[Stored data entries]
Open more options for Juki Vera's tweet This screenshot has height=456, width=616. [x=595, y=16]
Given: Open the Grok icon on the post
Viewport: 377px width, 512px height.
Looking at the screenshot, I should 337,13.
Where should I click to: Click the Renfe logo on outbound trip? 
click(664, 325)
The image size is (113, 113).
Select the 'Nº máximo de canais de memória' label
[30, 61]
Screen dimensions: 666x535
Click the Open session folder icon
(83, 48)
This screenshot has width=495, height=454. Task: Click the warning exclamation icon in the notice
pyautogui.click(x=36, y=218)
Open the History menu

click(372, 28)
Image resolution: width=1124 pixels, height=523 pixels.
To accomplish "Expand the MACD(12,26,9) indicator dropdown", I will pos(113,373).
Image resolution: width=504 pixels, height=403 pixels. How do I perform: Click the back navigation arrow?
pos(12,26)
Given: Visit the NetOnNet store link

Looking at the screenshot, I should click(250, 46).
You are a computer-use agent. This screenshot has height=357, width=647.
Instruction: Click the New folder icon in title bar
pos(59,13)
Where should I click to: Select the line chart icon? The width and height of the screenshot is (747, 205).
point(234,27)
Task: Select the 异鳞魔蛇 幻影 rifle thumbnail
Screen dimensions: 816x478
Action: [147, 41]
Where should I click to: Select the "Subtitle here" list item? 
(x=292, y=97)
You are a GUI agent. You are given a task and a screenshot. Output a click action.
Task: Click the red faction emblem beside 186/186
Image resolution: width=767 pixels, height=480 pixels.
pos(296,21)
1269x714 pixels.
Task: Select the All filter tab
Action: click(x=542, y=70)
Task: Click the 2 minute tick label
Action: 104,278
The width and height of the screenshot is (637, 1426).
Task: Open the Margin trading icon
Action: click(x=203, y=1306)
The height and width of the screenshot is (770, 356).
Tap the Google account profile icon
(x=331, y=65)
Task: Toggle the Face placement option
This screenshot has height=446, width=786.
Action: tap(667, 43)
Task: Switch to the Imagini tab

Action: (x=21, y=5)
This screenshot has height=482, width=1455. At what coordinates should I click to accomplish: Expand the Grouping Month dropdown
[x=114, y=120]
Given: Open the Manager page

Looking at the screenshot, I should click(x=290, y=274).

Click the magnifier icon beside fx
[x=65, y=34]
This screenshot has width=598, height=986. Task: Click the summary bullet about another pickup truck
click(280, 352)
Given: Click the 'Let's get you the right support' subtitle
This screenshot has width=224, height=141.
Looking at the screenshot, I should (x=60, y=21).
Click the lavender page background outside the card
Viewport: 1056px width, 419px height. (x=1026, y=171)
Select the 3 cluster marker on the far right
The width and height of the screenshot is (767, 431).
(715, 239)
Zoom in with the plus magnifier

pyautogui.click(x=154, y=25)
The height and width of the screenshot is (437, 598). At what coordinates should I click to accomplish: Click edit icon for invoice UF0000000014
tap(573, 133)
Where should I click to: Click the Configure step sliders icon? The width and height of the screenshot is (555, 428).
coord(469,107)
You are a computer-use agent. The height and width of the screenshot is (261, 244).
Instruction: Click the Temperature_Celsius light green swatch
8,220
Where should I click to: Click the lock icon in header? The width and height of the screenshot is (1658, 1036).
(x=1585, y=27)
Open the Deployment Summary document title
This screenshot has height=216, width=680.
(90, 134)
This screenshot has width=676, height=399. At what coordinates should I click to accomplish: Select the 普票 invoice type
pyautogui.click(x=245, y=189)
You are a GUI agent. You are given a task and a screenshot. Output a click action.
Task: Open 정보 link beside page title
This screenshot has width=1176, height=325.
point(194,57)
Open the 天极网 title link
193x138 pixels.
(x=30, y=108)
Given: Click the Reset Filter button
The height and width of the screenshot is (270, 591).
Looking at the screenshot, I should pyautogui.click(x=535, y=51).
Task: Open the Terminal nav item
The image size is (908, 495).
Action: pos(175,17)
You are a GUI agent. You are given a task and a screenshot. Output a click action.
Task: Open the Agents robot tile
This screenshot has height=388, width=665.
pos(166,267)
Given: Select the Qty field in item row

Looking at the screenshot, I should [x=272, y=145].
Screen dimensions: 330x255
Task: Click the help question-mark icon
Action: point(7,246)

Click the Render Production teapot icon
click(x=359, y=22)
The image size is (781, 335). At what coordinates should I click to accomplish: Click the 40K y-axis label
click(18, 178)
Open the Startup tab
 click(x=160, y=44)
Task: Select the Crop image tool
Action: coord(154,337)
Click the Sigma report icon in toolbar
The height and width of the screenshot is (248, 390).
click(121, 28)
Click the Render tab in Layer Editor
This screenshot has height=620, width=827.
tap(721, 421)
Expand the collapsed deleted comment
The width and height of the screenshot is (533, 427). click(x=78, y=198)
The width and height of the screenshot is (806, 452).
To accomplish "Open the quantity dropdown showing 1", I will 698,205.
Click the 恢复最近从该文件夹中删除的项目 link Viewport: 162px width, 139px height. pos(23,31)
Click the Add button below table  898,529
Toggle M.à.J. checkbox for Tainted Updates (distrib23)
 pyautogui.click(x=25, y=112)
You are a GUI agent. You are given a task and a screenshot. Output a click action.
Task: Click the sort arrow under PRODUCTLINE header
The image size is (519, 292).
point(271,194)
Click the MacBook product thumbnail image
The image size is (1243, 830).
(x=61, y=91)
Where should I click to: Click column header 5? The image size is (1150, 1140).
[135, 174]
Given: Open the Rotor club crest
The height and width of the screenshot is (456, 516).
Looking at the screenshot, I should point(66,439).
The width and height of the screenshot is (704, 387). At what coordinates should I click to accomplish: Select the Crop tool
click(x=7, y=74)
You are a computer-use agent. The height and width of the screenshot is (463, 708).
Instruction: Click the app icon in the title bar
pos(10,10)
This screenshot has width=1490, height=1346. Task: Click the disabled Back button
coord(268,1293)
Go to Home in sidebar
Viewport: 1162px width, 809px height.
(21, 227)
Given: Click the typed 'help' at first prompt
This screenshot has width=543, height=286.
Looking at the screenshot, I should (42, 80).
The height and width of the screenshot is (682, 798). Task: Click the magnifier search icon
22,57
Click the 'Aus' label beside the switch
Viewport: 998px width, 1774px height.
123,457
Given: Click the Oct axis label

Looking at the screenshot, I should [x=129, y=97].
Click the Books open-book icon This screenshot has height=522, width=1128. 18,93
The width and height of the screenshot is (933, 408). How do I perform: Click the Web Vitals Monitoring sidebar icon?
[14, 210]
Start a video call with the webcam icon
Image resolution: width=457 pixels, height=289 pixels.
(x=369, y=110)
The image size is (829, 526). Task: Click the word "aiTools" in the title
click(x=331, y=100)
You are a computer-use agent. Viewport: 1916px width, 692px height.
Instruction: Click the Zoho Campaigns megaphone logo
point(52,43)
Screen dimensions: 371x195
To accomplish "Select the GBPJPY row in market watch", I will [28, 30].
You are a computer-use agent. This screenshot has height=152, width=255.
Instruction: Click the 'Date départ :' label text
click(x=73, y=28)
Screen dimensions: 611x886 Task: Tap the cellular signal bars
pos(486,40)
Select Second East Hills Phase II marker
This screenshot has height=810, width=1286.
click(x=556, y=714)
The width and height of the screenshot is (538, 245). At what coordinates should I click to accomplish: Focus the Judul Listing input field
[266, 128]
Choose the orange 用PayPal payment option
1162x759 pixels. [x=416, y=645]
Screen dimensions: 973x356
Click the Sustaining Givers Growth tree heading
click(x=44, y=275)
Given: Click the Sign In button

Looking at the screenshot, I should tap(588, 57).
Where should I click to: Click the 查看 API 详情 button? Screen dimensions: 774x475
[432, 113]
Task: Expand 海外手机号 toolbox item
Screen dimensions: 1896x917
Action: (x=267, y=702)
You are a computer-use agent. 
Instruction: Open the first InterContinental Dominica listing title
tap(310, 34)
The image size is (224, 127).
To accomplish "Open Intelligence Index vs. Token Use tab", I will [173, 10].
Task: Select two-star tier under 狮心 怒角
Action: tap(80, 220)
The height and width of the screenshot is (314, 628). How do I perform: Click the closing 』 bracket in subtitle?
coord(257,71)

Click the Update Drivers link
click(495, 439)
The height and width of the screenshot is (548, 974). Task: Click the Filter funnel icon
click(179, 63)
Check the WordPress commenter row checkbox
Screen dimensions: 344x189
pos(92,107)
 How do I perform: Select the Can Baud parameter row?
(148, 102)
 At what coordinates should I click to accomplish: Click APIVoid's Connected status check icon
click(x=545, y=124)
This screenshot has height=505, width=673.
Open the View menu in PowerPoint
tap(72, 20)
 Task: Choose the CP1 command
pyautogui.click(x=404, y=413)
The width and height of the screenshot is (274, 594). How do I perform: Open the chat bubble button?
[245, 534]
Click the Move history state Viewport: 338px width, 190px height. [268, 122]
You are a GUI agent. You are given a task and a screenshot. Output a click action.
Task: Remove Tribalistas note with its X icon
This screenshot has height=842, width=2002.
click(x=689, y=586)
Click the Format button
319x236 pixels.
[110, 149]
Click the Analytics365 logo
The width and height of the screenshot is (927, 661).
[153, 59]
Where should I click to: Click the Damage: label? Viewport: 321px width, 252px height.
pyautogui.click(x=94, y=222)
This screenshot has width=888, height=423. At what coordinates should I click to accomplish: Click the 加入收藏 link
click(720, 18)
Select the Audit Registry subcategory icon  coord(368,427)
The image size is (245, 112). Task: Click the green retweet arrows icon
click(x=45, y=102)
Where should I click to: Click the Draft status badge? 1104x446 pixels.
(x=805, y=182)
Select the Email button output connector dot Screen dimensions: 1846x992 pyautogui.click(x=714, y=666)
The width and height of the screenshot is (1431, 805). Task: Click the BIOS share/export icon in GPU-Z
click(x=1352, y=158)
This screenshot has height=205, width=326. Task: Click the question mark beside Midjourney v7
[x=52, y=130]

What to do:
Say how many lines of the preceding data include the word "thumbnail". The number is the whole answer.

Task solution:
2